# WORK REQUIRED
What is needed is the full set of records, word for word, with no pictures.

# DATA EXTRACTS
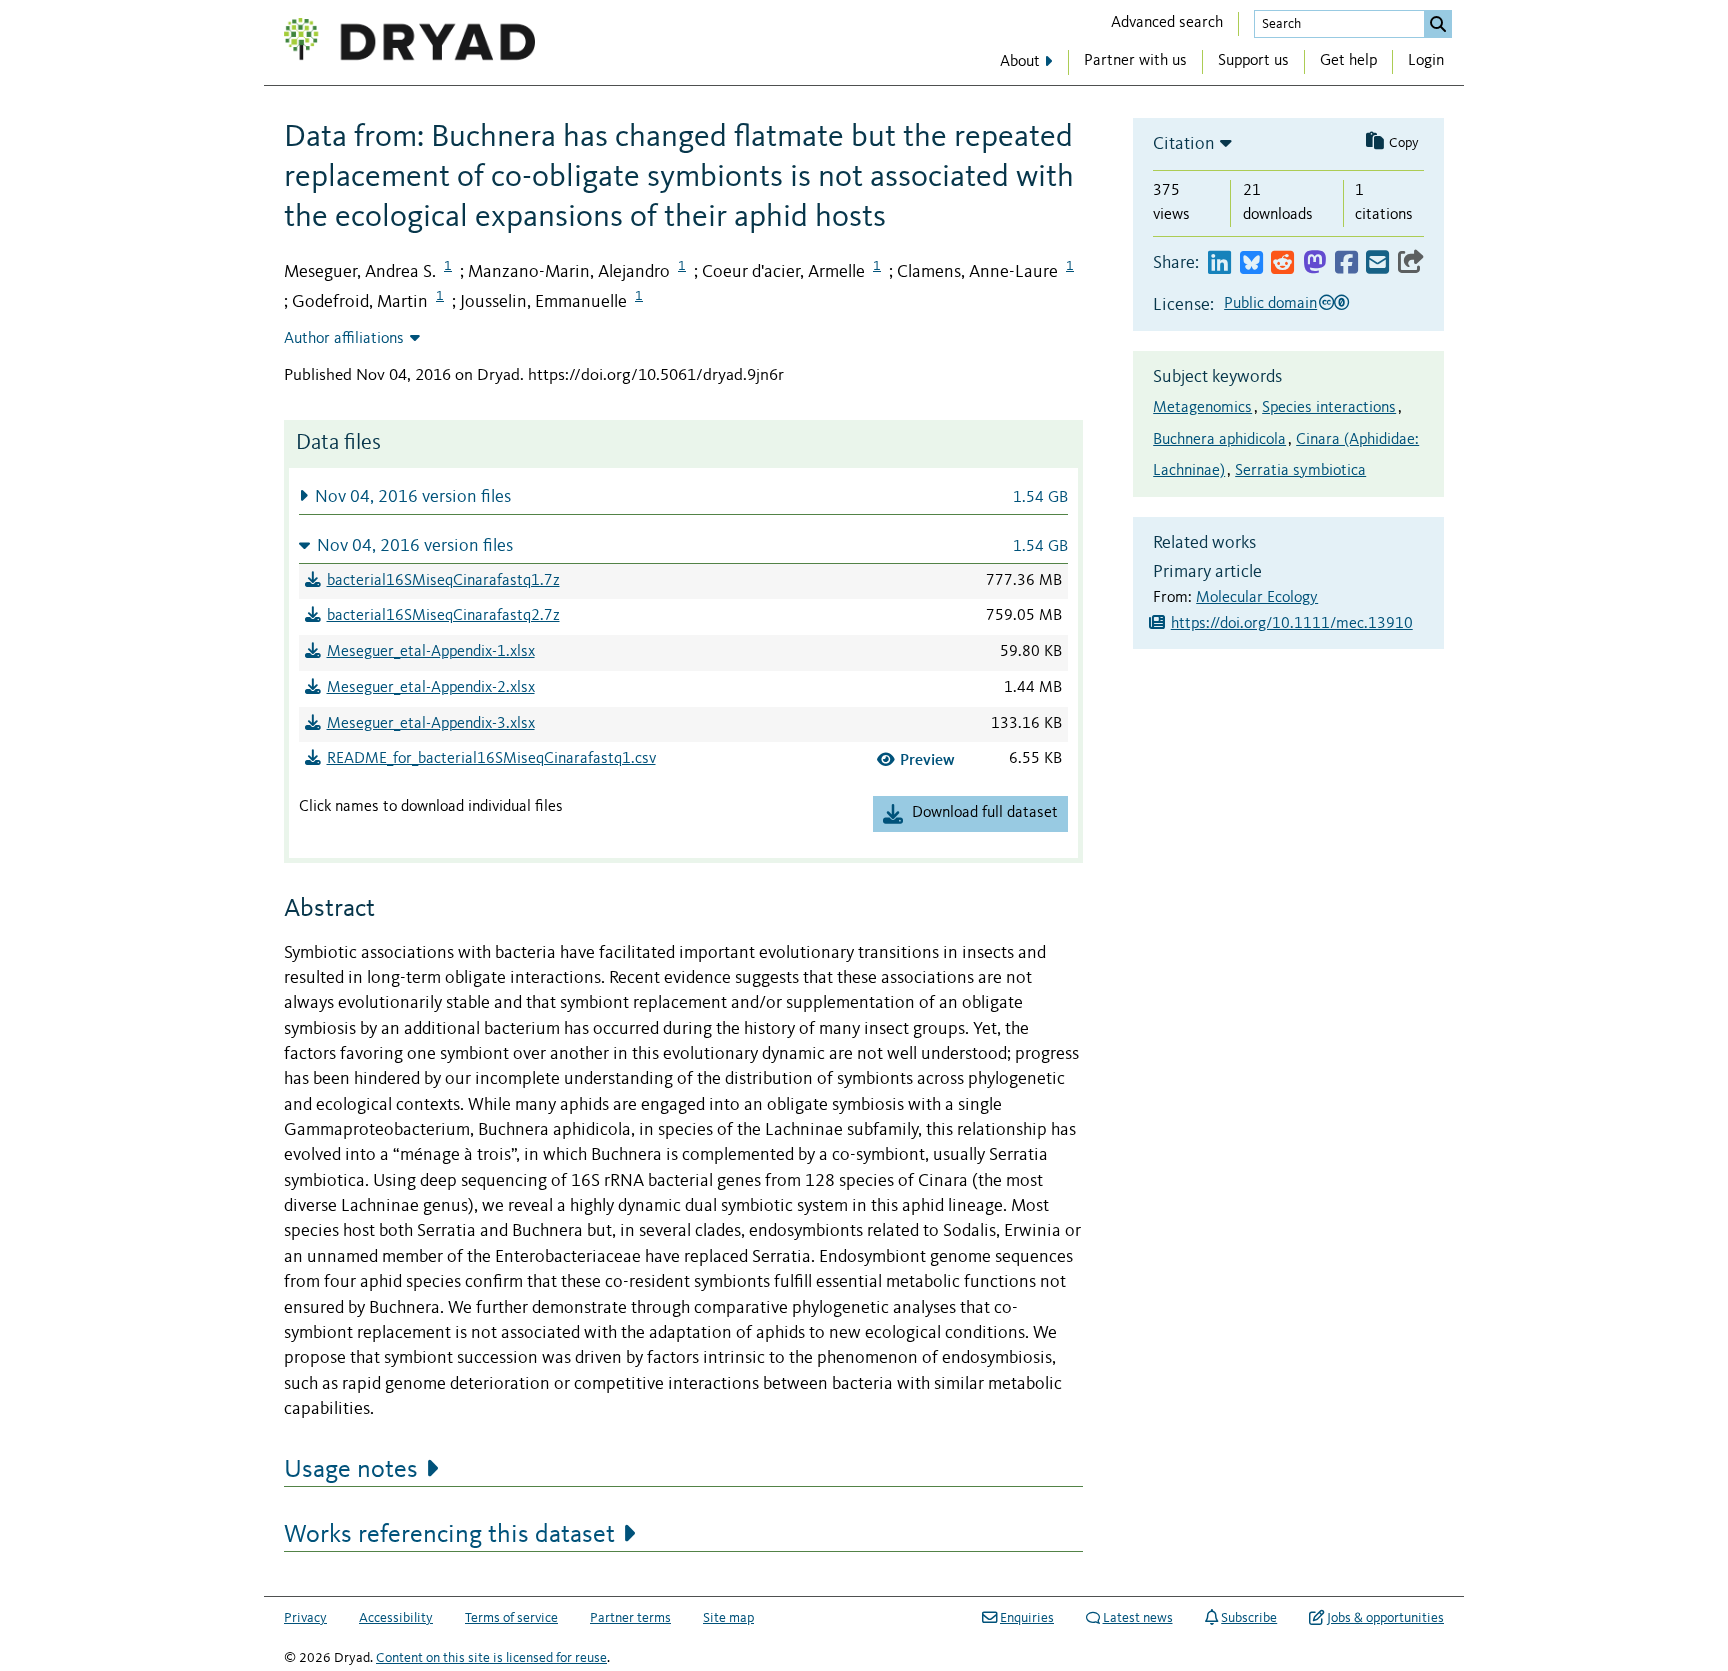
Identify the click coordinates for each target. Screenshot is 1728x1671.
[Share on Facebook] (1346, 263)
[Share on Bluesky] (1251, 263)
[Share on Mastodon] (1314, 263)
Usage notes (351, 1470)
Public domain (1270, 304)
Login (1426, 61)
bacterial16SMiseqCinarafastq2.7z (443, 616)
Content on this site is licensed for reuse (491, 1658)
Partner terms (630, 1618)
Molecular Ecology (1257, 598)
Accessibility (396, 1618)
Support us (1253, 61)
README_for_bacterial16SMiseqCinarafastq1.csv (491, 759)
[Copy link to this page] (1411, 263)
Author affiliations (344, 339)
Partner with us (1135, 61)
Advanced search (1167, 23)
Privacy (305, 1618)
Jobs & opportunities (1385, 1618)
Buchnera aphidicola (1219, 440)
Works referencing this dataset (449, 1535)
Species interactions (1329, 408)
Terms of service (511, 1618)
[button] (683, 496)
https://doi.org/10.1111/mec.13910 (1292, 624)
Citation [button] (1184, 144)
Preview (927, 759)
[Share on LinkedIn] (1219, 263)
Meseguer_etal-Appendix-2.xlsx (431, 688)
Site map (728, 1618)
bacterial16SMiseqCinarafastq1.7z (443, 581)
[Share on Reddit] (1282, 263)
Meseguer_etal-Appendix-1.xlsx (431, 652)
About (1020, 62)
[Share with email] (1377, 263)
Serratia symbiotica (1300, 471)
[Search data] (1438, 24)
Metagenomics (1202, 408)
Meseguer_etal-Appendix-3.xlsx (431, 724)
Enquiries (1027, 1618)
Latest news (1138, 1618)
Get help (1348, 61)
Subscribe (1249, 1618)
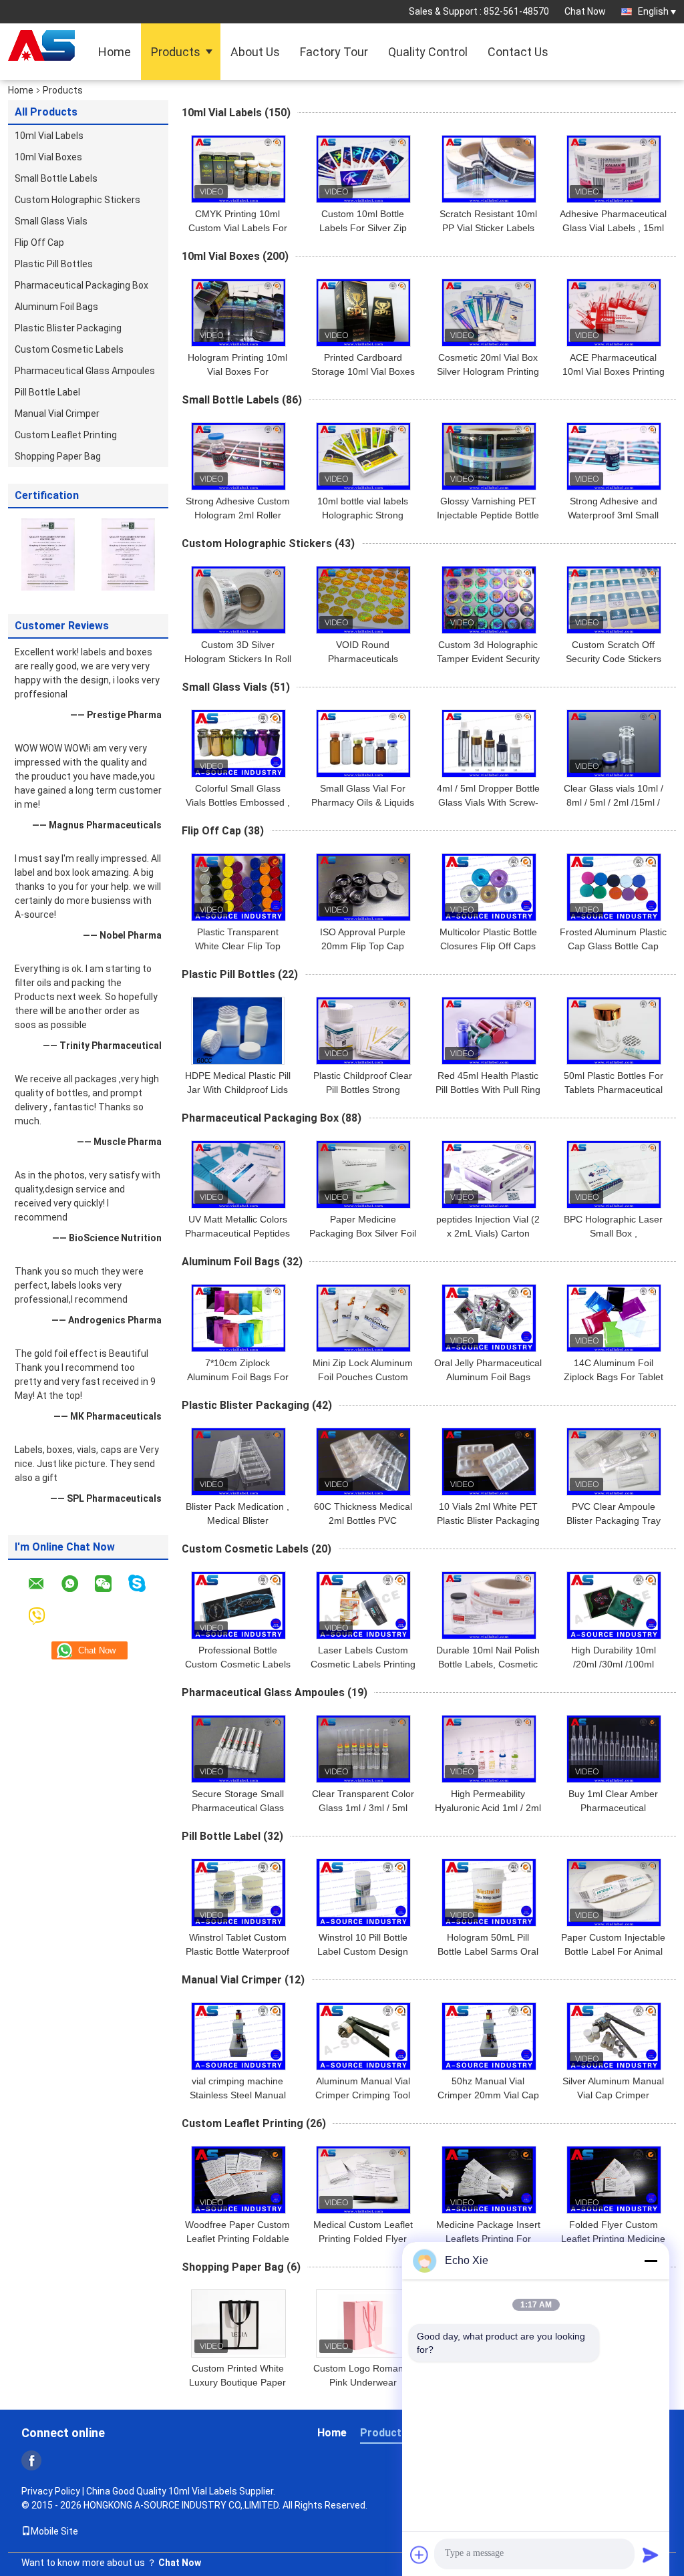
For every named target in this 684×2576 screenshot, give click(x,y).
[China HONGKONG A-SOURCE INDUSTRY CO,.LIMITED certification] (48, 553)
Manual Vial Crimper (57, 413)
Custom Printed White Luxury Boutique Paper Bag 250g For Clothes (237, 2382)
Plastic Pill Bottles (54, 264)
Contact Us (518, 52)
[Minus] (651, 2261)
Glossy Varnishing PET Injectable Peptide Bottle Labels (488, 515)
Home (114, 52)
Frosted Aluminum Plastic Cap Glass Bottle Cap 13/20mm (613, 946)
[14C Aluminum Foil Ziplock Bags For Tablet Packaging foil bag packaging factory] (613, 1318)
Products (175, 52)
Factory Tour (334, 52)
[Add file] (419, 2554)
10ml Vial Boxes (48, 157)
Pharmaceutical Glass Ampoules (85, 370)
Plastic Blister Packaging (68, 328)
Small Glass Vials (51, 221)
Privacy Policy (50, 2491)
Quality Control (428, 52)
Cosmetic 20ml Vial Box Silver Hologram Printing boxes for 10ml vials (488, 371)
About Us (255, 52)
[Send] (650, 2554)
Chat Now (585, 11)
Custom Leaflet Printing (66, 435)
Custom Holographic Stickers (77, 199)
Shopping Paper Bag (58, 456)
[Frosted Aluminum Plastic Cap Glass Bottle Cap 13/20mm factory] (613, 887)
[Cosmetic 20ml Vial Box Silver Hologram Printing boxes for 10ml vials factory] (489, 313)
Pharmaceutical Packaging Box (81, 285)
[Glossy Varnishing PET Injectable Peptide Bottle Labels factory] (489, 456)
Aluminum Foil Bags (56, 306)
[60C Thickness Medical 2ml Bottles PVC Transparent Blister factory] (363, 1462)
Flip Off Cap (39, 242)
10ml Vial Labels (49, 135)
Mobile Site (54, 2531)
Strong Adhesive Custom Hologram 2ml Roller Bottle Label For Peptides (237, 515)
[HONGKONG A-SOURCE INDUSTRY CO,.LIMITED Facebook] (31, 2460)
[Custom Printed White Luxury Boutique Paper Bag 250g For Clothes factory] (238, 2323)
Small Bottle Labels (56, 178)
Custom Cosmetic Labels (69, 349)
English (653, 11)
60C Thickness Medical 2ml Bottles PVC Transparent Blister (363, 1520)
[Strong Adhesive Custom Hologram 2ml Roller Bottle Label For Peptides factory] (238, 456)
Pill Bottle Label (47, 392)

# SOLVED EXERCISE
Identify the click coordinates for each target. Screenshot is 1728x1671.
[Share on Facebook] (1346, 263)
[Share on Bluesky] (1251, 263)
[Share on Mastodon] (1314, 263)
Usage notes (351, 1470)
Public domain (1270, 304)
Login (1426, 61)
bacterial16SMiseqCinarafastq2.7z (443, 616)
Content on this site is licensed for reuse (491, 1658)
Partner terms (630, 1618)
Molecular Ecology (1257, 598)
Accessibility (396, 1618)
Support us (1253, 61)
README_for_bacterial16SMiseqCinarafastq1.csv (491, 759)
[Copy link to this page] (1411, 263)
Author affiliations (344, 339)
Partner with us (1135, 61)
Advanced search (1167, 23)
Privacy (305, 1618)
Jobs & opportunities (1385, 1618)
Buchnera aphidicola (1219, 440)
Works referencing this dataset (449, 1535)
Species interactions (1329, 408)
Terms of service (511, 1618)
[button] (683, 496)
https://doi.org/10.1111/mec.13910 (1292, 624)
Citation [button] (1184, 144)
Preview (927, 759)
[Share on LinkedIn] (1219, 263)
Meseguer_etal-Appendix-2.xlsx (431, 688)
Site map (728, 1618)
bacterial16SMiseqCinarafastq1.7z (443, 581)
[Share on Reddit] (1282, 263)
Meseguer_etal-Appendix-1.xlsx (431, 652)
About (1020, 62)
[Share with email] (1377, 263)
Serratia symbiotica (1300, 471)
[Search data] (1438, 24)
Metagenomics (1202, 408)
Meseguer_etal-Appendix-3.xlsx (431, 724)
Enquiries (1027, 1618)
Latest news (1138, 1618)
Get help (1348, 61)
Subscribe (1249, 1618)
For every named target in this 684×2576 screenshot, give click(x,y).
[China HONGKONG A-SOURCE INDUSTRY CO,.LIMITED certification] (48, 553)
Manual Vial Crimper (57, 413)
Custom Printed White Luxury Boutique Paper Bag 250g For Clothes (237, 2382)
Plastic Pill Bottles (54, 264)
Contact Us (518, 52)
[Minus] (651, 2261)
Glossy Varnishing PET Injectable Peptide Bottle Labels (488, 515)
Home (114, 52)
Frosted Aluminum Plastic Cap Glass Bottle Cap 13/20mm (613, 946)
[14C Aluminum Foil Ziplock Bags For Tablet Packaging foil bag packaging factory] (613, 1318)
Products (175, 52)
Factory Tour (334, 52)
[Add file] (419, 2554)
10ml Vial Boxes (48, 157)
Pharmaceutical Glass Ampoules (85, 370)
Plastic Blister Packaging (68, 328)
Small Glass Vials (51, 221)
Privacy Policy (50, 2491)
Quality Control (428, 52)
Cosmetic 20ml Vial Box Silver Hologram Printing boxes for 10ml vials (488, 371)
About Us (255, 52)
[Send] (650, 2554)
Chat Now (585, 11)
Custom Leaflet Printing (66, 435)
Custom Holographic Stickers (77, 199)
Shopping Paper Bag (58, 456)
[Frosted Aluminum Plastic Cap Glass Bottle Cap 13/20mm factory] (613, 887)
[Cosmetic 20ml Vial Box Silver Hologram Printing boxes for 10ml vials factory] (489, 313)
Pharmaceutical Packaging Box (81, 285)
[Glossy Varnishing PET Injectable Peptide Bottle Labels factory] (489, 456)
Aluminum Foil Bags (56, 306)
[60C Thickness Medical 2ml Bottles PVC Transparent Blister factory] (363, 1462)
Flip Off Cap (39, 242)
10ml Vial Labels (49, 135)
Mobile Site (54, 2531)
Strong Adhesive Custom Hologram 2ml Roller Bottle Label For Peptides (237, 515)
[HONGKONG A-SOURCE INDUSTRY CO,.LIMITED Facebook] (31, 2460)
[Custom Printed White Luxury Boutique Paper Bag 250g For Clothes factory] (238, 2323)
Small Bottle Labels (56, 178)
Custom Cosmetic Labels (69, 349)
English (653, 11)
60C Thickness Medical 2ml Bottles PVC Transparent Blister (363, 1520)
[Strong Adhesive Custom Hologram 2ml Roller Bottle Label For Peptides factory] (238, 456)
Pill Bottle Label (47, 392)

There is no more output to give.